Chicago NLRB OKs Northwestern University Football Players’ Petition to Unionize
The Chicago branch of National Labor Relations Board granted approval to the Northwestern University football players’ petition to organize a labor union.
The board determined March 26 that the football players receiving grant-in-aid scholarships constituted a legal bargaining unit under the College Athletes Players Association. Players who walked on to Northwestern’s football team were not included in the bargaining unit.
Northwestern’s “football players who receive grant-in-aid scholarships are found to be ‘employees’ within the meaning of the [National Labor Relations Act]; and the petitioned-for-unit was found to be an appropriate unit within the meaning of the Act,” according to the ruling.
The NLRB applied the common law “right of control test” to the players’ situation. The board found the university, which is in Chicago and is a member of the Big 10 Conference, asserts a certain level of control over those players. In finding that, the university was not justified in denying the players employee status.

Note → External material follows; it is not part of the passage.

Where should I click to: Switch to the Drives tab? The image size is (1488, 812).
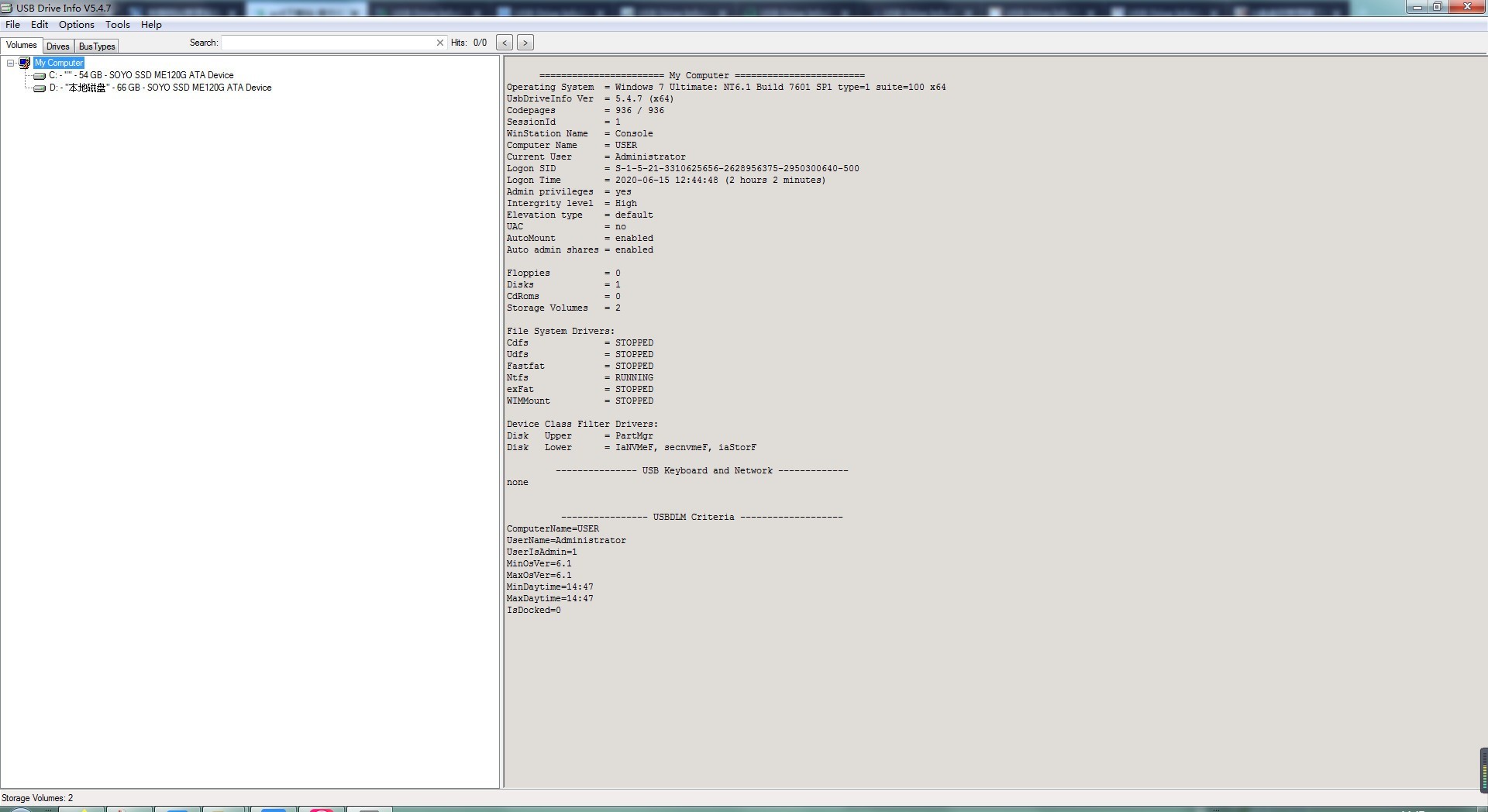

Joe Bryan, an attorney with Taylor English Duma in Atlanta, said the NLRB’s reasoning that made players receiving grant-in-aid scholarships employees of the university will be the most hotly contested aspect of Northwestern’s next move. University attorneys, who have vowed to appeal the ruling, have 14 days to file.
“This is not over,” Bryan said. “I think many more interest groups are going to get involved during the appeal. The NCAA will likely file an amicus brief. Who knows how many other college associations are going to get involved too? Other sports associations will also probably want to have a say in this.”

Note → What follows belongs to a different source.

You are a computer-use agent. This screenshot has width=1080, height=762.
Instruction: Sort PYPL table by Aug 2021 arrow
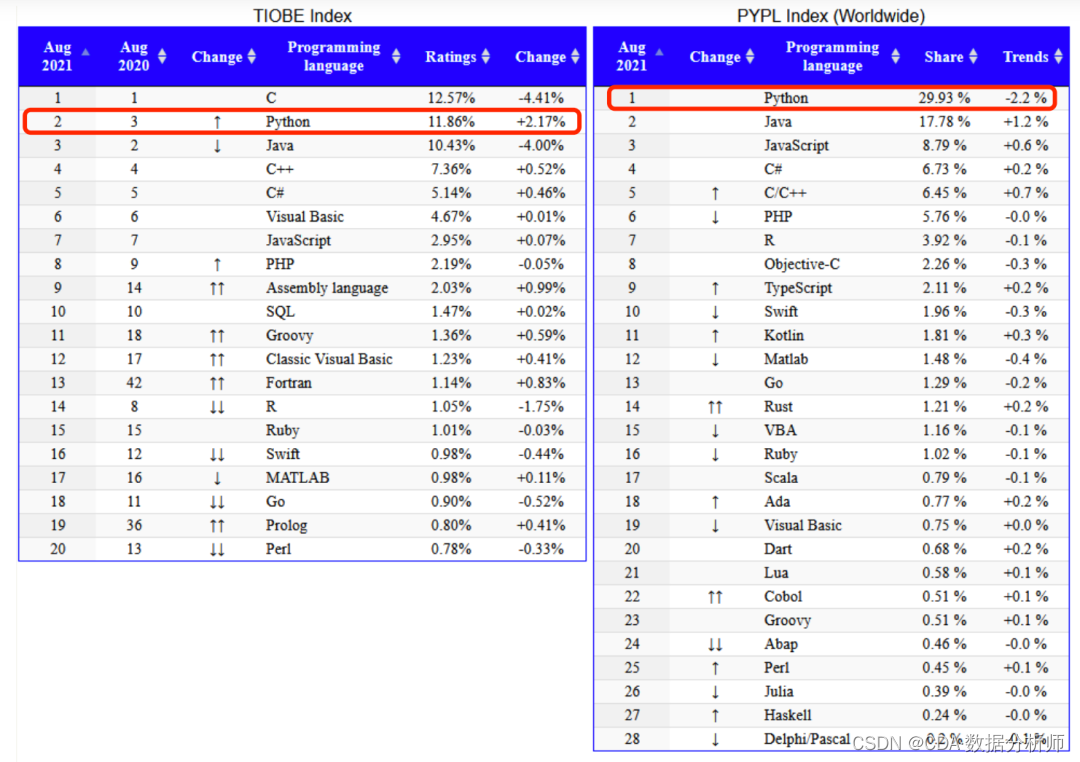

If the decision eventually holds up after what is expected to be a very long appeal process, the players’ union will be able to bargain with the university over wages, hours and conditions of employment. The players could bargain for extended health coverage or even, to some extent, the requirements placed on them concerning endorsements just like professional football players in the National Football League, explained Bryan.
“I agree with the reports we’ve been seeing about this decision fundamentally changing big-time college sports,” he said.